3. Too many people can't take him seriously. It is a fate suffered by many vice presidents. Democrats once ran an ad against Spiro Agnew that just included 20 seconds of nonstop laughter with the tagline: "This would be funny if it weren't so serious." Dan Quayle never was able to be taken seriously. It is very tough for any vice president to overcome what Chris Cillizza of The Washington Post once called "the too jokey/too gaffe-prone-to-be-taken-seriously narrative." Sen. Ted Cruz had to apologize for his meanness for going after Biden while he was mourning the death of his son. But there was an element of unfortunate truth in what Cruz said about Biden: "You don't need a punch line … The next party you're at, just walk up to someone and say, 'Vice President Joe Biden' and just close your mouth. They will crack up laughing."

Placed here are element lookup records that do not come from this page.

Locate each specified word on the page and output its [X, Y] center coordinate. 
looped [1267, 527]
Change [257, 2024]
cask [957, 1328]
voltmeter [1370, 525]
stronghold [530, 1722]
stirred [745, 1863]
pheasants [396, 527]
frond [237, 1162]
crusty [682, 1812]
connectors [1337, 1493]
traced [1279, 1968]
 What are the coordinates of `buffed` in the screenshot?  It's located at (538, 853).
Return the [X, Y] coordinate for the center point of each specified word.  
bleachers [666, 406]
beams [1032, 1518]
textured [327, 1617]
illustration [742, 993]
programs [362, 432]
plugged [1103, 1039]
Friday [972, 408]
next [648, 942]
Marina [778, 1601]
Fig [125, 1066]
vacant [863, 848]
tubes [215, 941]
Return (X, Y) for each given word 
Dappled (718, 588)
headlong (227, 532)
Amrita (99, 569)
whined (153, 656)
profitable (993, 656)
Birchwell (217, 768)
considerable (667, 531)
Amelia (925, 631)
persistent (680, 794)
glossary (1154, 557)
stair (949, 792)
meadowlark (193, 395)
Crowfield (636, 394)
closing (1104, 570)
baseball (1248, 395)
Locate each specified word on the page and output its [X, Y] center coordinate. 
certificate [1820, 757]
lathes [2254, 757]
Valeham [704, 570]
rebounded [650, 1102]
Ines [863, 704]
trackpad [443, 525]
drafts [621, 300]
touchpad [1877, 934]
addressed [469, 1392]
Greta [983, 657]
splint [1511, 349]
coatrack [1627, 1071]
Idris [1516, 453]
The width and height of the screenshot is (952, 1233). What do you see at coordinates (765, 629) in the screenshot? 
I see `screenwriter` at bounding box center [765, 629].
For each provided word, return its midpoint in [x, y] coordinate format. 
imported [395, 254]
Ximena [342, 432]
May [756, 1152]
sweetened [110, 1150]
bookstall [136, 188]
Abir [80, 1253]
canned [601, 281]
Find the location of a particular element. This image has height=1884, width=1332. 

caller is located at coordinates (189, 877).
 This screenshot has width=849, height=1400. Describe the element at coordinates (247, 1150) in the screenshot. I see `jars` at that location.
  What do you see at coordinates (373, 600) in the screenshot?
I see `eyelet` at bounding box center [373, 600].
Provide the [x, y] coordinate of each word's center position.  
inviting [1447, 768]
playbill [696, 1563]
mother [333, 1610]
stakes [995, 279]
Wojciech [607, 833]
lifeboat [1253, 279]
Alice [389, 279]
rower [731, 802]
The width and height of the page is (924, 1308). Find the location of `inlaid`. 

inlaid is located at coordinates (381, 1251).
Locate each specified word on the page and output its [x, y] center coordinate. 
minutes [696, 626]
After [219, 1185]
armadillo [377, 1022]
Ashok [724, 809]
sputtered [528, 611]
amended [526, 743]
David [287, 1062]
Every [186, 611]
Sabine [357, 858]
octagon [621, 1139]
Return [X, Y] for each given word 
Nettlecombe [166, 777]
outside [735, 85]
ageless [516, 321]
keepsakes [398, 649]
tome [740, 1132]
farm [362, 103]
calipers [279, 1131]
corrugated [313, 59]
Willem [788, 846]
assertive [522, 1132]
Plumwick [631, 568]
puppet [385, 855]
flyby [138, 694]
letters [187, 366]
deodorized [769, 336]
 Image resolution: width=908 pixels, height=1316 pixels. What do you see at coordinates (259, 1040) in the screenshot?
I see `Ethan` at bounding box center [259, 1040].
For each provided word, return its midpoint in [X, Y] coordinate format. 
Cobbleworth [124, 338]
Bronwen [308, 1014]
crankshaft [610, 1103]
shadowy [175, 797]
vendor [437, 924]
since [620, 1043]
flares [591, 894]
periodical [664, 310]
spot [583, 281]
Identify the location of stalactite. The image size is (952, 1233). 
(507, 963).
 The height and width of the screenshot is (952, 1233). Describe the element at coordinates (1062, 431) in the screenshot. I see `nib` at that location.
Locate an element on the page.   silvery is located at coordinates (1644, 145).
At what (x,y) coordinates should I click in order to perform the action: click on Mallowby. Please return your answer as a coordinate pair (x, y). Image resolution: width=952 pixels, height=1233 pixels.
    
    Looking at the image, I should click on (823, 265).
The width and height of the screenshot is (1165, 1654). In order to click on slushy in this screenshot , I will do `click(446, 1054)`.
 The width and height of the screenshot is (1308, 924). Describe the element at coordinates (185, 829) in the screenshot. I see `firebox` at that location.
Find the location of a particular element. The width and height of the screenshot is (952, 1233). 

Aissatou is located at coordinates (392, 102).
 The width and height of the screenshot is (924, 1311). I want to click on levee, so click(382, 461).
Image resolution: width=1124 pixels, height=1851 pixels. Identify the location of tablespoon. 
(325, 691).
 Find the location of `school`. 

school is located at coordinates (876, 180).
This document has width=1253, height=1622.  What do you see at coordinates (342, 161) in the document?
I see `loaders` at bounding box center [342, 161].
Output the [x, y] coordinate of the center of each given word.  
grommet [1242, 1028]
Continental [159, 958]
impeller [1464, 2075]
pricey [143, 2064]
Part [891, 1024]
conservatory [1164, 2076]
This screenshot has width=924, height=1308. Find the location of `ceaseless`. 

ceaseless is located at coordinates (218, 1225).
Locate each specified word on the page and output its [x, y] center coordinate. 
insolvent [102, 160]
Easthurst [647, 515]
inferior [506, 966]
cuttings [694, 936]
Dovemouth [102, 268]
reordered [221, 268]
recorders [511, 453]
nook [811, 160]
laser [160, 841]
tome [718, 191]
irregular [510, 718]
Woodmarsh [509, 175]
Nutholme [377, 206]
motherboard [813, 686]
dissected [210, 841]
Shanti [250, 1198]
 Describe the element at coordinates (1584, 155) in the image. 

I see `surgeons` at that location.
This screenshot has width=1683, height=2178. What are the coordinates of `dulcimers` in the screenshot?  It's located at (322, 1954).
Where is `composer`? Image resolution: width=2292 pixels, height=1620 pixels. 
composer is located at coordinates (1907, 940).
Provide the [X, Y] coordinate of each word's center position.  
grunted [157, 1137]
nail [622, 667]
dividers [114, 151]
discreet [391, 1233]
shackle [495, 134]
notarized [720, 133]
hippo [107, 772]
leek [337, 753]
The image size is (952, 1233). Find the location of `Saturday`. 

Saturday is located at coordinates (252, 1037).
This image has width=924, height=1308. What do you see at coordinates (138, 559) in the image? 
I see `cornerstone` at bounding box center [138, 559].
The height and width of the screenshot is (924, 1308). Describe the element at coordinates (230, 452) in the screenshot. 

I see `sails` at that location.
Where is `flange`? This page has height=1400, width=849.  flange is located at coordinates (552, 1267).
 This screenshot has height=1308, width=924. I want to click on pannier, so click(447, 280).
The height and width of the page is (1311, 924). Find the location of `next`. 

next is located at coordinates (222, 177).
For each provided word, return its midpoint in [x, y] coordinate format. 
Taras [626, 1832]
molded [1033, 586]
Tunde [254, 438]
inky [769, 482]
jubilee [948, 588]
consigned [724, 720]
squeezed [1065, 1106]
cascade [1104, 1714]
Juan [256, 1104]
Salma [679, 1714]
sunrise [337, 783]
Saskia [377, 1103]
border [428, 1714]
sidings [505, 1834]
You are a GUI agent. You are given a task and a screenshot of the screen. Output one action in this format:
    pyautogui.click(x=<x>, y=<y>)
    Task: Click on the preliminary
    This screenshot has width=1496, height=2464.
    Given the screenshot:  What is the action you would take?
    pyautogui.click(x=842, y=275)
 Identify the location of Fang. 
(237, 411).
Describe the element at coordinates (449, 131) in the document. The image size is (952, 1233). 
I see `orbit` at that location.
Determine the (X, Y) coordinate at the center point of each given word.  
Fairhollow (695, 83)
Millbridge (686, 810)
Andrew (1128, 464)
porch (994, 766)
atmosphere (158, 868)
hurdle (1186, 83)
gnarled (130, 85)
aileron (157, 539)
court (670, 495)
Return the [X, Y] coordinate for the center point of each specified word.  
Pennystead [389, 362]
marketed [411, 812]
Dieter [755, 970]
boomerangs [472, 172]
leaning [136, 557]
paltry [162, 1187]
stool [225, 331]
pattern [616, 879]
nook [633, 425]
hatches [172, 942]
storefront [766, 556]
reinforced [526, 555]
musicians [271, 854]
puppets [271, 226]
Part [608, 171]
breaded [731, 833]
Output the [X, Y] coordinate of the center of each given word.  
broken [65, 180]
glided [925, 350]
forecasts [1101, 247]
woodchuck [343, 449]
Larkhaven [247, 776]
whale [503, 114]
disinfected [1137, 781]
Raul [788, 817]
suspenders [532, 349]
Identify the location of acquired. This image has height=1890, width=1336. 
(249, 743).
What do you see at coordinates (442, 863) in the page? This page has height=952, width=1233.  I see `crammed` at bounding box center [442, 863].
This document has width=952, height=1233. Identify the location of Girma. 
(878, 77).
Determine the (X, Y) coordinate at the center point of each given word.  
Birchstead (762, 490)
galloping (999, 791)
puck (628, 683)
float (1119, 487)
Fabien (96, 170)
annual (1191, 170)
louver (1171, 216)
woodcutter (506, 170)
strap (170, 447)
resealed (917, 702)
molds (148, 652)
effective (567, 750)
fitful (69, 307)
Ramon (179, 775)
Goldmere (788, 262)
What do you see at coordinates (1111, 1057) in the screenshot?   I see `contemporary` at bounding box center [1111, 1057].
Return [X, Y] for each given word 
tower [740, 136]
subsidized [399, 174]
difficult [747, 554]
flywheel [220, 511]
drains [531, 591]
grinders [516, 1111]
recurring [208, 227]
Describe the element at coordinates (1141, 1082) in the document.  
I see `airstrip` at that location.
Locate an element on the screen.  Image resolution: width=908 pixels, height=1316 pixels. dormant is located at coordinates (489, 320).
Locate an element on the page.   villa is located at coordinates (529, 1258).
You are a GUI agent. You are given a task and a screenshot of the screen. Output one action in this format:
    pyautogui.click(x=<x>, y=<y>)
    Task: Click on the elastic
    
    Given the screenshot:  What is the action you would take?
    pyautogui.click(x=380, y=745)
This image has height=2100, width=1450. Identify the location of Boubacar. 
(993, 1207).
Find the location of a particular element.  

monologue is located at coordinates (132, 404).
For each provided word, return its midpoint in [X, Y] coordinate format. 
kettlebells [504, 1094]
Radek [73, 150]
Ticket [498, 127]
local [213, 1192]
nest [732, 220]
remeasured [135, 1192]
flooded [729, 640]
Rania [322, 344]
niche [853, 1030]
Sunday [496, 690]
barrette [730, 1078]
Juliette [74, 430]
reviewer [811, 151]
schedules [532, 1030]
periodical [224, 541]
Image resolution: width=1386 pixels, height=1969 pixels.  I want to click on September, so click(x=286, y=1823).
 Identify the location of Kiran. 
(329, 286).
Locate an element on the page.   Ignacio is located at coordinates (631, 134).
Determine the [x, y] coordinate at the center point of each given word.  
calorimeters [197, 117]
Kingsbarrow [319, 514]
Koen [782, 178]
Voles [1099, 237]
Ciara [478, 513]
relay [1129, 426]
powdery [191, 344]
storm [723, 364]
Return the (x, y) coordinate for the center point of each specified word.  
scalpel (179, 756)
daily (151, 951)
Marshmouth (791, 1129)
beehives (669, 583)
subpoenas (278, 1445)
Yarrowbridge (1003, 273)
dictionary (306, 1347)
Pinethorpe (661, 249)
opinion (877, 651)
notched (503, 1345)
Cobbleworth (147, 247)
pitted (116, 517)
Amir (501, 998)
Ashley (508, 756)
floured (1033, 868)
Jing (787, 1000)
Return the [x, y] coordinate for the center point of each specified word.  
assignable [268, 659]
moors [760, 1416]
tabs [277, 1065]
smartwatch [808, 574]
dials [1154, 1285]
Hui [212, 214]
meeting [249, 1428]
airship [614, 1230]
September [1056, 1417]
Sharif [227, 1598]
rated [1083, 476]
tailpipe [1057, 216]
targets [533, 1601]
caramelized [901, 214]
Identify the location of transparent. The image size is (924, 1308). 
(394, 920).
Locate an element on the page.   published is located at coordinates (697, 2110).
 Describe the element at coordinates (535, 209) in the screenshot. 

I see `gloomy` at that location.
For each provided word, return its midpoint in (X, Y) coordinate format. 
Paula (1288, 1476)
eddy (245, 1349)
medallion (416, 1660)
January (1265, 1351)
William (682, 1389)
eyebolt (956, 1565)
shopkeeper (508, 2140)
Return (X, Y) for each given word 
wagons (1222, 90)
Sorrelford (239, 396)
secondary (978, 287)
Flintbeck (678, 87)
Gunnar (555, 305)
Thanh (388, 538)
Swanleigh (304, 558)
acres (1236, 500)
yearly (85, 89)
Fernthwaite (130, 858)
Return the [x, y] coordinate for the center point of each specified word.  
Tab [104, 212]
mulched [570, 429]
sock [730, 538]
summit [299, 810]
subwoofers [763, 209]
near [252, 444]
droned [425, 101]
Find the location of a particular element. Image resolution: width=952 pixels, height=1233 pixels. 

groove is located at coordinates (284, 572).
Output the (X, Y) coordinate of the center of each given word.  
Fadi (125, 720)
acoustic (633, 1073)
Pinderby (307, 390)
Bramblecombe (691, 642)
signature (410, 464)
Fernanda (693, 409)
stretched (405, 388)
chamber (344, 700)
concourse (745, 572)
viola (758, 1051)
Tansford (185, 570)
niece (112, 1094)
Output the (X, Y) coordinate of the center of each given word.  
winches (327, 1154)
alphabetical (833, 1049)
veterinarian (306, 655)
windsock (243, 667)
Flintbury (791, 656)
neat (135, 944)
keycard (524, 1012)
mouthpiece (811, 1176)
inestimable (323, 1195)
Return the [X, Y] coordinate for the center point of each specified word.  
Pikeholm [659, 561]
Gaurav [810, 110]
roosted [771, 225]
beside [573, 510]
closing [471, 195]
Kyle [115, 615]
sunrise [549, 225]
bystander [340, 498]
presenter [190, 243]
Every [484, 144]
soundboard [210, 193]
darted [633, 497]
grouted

4. Along with the long resume come hundreds of votes that can be used against him.Expect to see lot of repetition of the biting criticism from former Defense Secretary Robert Gates. Gates wrote in his book Duty that Biden has been "wrong on nearly every major foreign policy and national security issue over the past four decades." His list included aid to Vietnam, the Shah of Iran, Iraq, Kuwait, and a variety of weapons systems. Foreign policy is supposed to be Biden's area of strength. But he can't even share credit with President Obama on the killing of Osama bin Laden because he tried to talk Obama out of the mission.
5. He has run twice before and shown himself to be a very bad candidate who can't raise money or put together a winning organization. He was likable and endearing but unable to organize any aspect of either an event or the larger campaign. This may be an instance where the long Washington resume works against him. His strength is being a Washington insider but that gets in his way in places such as Iowa and New Hampshire. In a moment of frustration during his losing 2008 bid, he insisted to Iowans that he was a better senator than Clinton, Obama, and John Edwards. He complained that Edwards "only passed four bills (and) they're all about post offices—I mean literally." Obama, he added, "hasn't passed any bills." And of Clinton, he said, "There's not a major bill I know with Hillary's name on it." Iowans yawned. Unimpressed with his bill-passing prowess inside the Beltway, they left him for dead in fifth place. It was enough to end his campaign.
But in a possible sign of things to come when he makes his decision about 2016, he announced that he had "not one single, solitary ounce of regret" about running and declared, "I ain't going away."